• **WHAT YOU SHOULD DO**
Print the material word for word from the line with "How do I perform: Open the Help menu?" up to and including the line with "Given: Select the 7笔1中枢1买 buy point label", and nothing more.

• **EXERCISE INPUTS**
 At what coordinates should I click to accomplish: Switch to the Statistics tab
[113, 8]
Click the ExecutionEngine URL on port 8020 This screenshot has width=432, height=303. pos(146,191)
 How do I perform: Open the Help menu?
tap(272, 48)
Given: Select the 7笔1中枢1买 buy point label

---

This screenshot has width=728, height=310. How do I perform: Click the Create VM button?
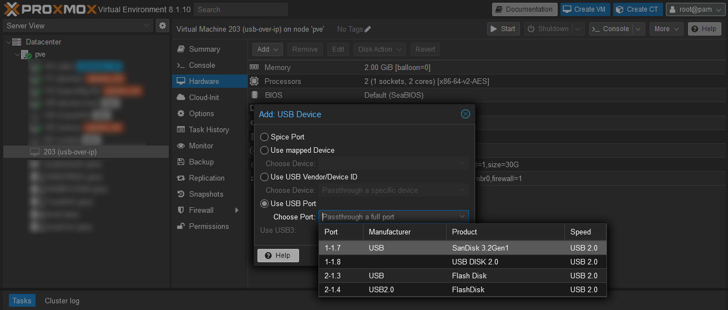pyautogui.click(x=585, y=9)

• **SOLUTION FOR THIS EXERCISE**
 How do I perform: Open the Help menu?
tap(272, 48)
Given: Select the 7笔1中枢1买 buy point label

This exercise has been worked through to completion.